フィナステリドとPFS症候群について

フィナステリドは、アメリカのメルク社が開発した抗アンドロゲン薬のひとつで、1991年に開発が始まり1992年に前立腺肥大の治療薬として商品化され、以降は前立腺肥大症ではフィナステリドは高用量で使用されドキサゾシンと組み合わせて用いることで、前立腺肥大症の病状進行の危険性を低減する効果があることが確認され、広く前立腺肥大治療薬として使われています。その一方で低用量で使用した場合の研究も行われており、1mg用量した場合には男性型脱毛症での毛髪の成長が見られることが発見され、1997年には男性型脱毛症(AGA)の治療薬としてプロスカーやプロペシアなどの商品名でアメリカのFDAに認可され、現在では多くの国で男性型脱毛症(AGA)の治療薬として承認されており、日本でも2005年から承認され男性型脱毛症の治療薬として使用されています。

 

 

フィナステリドが男性型脱毛症(AGA)に効果がある理由としては、男性ホルモンテストステロンをDHT(ジヒドロテストステロン)へ変換する酵素2型5-α還元酵素を阻害する作用があるためです。
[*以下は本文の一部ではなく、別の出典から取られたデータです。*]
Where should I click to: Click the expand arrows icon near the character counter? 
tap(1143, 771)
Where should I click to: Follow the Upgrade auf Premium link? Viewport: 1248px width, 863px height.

このDHT(ジヒドロテストステロン)が多く体内で生成されると前立腺肥大などの症状をもたらし、また男性型脱毛症(AGA)の原因となる脱毛を引き起こす作用が発生しますが、DHT(ジヒドロテストステロン)の生成を阻害することで、前立腺の状態を正常に戻し、また頭皮における発毛サイクルの状態を正常に戻すことが期待できます。一般に男性型脱毛症(AGA)の治療薬としては、ミノキシジルが有名ですが、ミノキシジルが外用により頭皮の血行や状態を改善し発毛そのものを促すのに対して、フィナステリドは服用することで脱毛の原因となるDHT(ジヒドロテストステロン)の生成を抑制することで抜け毛になる原因を取り除くという作用をもたらすというものです。そのためプロペシアなど服用するタイプの脱毛薬の場合には、脱毛の原因を改善するだけであって発毛そのものの効果はありませんが、発毛を阻害していた物質が取り除かれるため、結果的に多くの場合には発毛効果があると言われています。

 

 

その一方でプロペシアなどでは副作用に関してもいくつか報告されており、そのひとつがPFS症候群と呼ばれるものがあります。このPFS症候群は、ポストフィナステリド症候群と呼ばれるもので、プロペイアの服用により発生し、さらに服用を中止してもその症状が改善しないというもので、さまざまな悪影響をもたらすとされており性的、身体的、精神的といった症状があり、性的な症状としては性欲の低下や完全に失われる、勃起不全やED、朝勃ちの消失、性的な快感の消失や不感症、オーガズムを得られない、陰茎の収縮やしびれ、射精障害、ペイロニー病(陰茎形成性硬化症)などがあり、身体的な症状としては、女性化乳房、慢性疲労やだるさ、筋肉の萎縮、筋力の低下、筋肉のけいれん、肌の乾燥や体温の低下、太りやすくなるといったものがあり、また精神的な症状では、重度の記憶障害や不眠症、うつ病、不安感や感情が平坦になったり、問題解決能力の低下や理解力の低下といったものがあり、特にメンタルの影響が大きい症状がPFS症候群になると発症するとされます。

 

 

このPFS症候群に関しては、2013年にハーバード大学において実際の患者の募集を行い研究が行われています。これらの研究結果としては、ある医薬品を併用することでリスクを回避できるというものでしたが、その医薬品を使うことじたいにもリスクが存在しており、根本的な解決にはつながらないものであり、そのため、プロペシア服用によるPFS症候群の発症を抑制する方法は見つかっていません。一方で、明確な原因は特定されていませんが、仮説として脳内物質のひとつneurosteroidの減少が原因であることが考えられており、すでにこの原因については2008年にマウス実験で確認されているものです。しかし、一度減少してしまったneurosteroidを増やすための治療法は確立しておらず、結果としてプロペシアの服用をやめたあとも症状が続く状態になるとされており、非常に重篤な悪影響を及ぼすと可能性があります。いずれにしても男性ホルモンに対して作用する治療薬であることから、これらのホルモンバランスが壊れることで発生するためプロペシアなどを利用する場合には十分に注意して使用する必要があります。